向陽偶爾到她家去被她爸媽當菩薩似的供著,哄著。韓爸現在從外麵會來買東西都是買兩份韓墨衣一份向陽一份。
二嬸知道她常去鎮長家後,老是有意無意的在她要去向家的時候把韓月瑤帶到她們家來串門,她沒覺得有什麼,二嬸的心思她也知道。開始是她去向家五次帶韓月瑤去一兩次,到後來她不去韓月瑤自己也會去的地步。
韓月瑤很受向家人喜歡,嘴甜愛笑長得又好笑起來的是後兩邊臉頰都個大大的酒窩,不向她,韓媽老說韓墨衣是鋸了嘴的悶葫蘆。他們三個在一起常常是她拿著本書自己到角落去看,向陽和韓月瑤湊在一起玩。
這種現象一直維持到現在,從五歲到八歲他們都上小心二年級了。她和向陽還是坐同桌,韓月瑤坐在他們前麵。韓月瑤一直想讓向陽做她的同桌,可向陽一世沒同意。
想到這裏,韓墨衣回過神來看著月亮已經高掛頭頂周圍陸續有吃完晚飯出來消食的人,遠處有幾個女人文在一起聊著八卦。她站起來活動了下因為久坐有點僵的身體準備回家。
快要走那群正聊得起勁兒的女人時就聽上了那麼一兩句。
“對呀,就是馬家那個二女兒啊,以前每次回來都弄得很洋氣的那個,說是嫁個外省的有錢人。原來是兩口子都在外麵買毒品,聽說當場兩人就給斃了,案子還很大呢。”
“唉,要不是警察把那孩子送來還不知道這事呢,說是他爺爺奶奶那邊不收留他,人沒辦法就把孩子給送到他外公外婆這來了。”

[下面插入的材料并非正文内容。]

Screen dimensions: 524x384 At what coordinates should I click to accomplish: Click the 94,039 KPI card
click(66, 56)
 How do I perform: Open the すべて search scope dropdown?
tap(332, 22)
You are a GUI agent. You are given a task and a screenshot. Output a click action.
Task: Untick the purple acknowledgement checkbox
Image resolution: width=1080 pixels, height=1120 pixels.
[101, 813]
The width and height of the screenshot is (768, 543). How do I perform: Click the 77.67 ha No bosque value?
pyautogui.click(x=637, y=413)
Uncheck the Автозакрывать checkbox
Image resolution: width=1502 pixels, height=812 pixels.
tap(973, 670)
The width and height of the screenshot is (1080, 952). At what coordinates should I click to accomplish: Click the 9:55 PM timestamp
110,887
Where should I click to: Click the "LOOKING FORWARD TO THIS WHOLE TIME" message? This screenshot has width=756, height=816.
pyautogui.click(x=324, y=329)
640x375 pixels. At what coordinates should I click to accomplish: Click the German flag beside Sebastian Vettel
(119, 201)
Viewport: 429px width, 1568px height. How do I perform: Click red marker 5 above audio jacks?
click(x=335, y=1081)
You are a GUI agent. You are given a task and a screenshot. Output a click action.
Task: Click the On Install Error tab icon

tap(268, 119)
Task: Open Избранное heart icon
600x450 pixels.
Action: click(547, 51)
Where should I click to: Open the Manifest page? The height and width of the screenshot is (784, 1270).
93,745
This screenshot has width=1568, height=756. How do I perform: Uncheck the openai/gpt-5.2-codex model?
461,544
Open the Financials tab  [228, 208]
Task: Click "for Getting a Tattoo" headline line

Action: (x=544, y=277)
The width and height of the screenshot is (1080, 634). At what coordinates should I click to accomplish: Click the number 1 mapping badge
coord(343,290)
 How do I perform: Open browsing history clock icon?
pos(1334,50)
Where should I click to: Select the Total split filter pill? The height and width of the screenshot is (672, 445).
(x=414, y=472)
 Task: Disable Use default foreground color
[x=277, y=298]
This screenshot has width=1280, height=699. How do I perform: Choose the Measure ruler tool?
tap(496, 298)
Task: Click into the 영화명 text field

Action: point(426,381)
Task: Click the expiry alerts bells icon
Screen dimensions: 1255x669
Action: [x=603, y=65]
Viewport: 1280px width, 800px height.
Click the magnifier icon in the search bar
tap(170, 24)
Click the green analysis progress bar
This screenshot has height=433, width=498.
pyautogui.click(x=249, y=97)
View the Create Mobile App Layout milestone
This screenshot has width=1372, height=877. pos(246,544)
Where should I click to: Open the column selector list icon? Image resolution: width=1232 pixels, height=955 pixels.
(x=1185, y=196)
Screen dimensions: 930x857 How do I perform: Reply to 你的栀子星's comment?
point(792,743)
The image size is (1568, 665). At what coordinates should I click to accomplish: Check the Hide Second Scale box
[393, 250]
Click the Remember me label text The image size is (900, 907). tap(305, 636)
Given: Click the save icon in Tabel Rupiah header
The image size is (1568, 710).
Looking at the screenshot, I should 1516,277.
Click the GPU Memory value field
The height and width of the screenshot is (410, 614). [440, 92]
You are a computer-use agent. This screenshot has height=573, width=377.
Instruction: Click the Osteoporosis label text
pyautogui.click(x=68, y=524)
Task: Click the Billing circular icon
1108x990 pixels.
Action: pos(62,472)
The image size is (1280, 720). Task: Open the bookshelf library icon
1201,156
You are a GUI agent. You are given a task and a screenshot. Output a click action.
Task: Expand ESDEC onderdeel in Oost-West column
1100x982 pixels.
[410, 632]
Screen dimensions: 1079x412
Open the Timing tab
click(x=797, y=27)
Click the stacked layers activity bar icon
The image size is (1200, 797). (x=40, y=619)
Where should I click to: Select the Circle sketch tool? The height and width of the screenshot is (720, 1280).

“這馬家也就老頭和老太太在了吧,他舅舅們都搬到縣城去了,這年頭誰會去管一沒爹沒媽的孩子呢,孩子還這麼小老頭老太太年紀也大了又能照顧到什麼時候。”
“唉…。這大人犯了錯孩子也跟著遭罪”
“可不是嘛”
聽到這裏韓墨衣也走到了這群女人身邊,有認識的看見她問道:“墨衣啊,你怎麼在這呢?你媽媽剛剛到處在找你呢,快回去吧。”
“謝謝吳三嬸,我這就回去了。”說著話從這群女人傍邊走過。
走遠了還能聽到有人問:“這就是韓老大家的那個病秧子女兒吧。”
“是啊,韓老大兩口子都是能幹人,也不知道怎麼想的,這孩子都這麼大了也不生二胎,還是個病病怏怏的。”
隨著她的走遠那群女人的話也聽不清了,一個女人當一千隻鴨子,這麼幾個女人湊在一起都可以辦一個全鴨流水晏了。
腳下加快了步子,剛剛那個吳三嬸說她媽媽都在找她了,她在田埂上坐了不少時間啊,在不快點回去她媽媽還不急死。她是不敢奢望韓月瑤會好心告訴她媽媽她在田埂上的,因為和向陽同桌的事,韓月瑤一直拿我當死敵呢!
想著她又加快了步子跑了起來,跑到一個小巷子口的時候,她猶豫了下還是跑進了巷子,這巷子走出去就是她家住的那條街了,平時她是不走這巷子的,因為這條巷子差不多都給鎮上的混混們當集聚地了,不過今天出來確實挺久了想著明天星期六不用上學就多坐了會,結果過了頭。
要是走平常走的路要比走巷子多出兩倍的時間,所以她猶豫了下還是走了巷子,就算遇見了混混不會把她怎麼樣,大家都知道她是個病秧子,萬一把她弄出個好歹來還要去頂罪多劃不來。所以她也不怕遇見混混。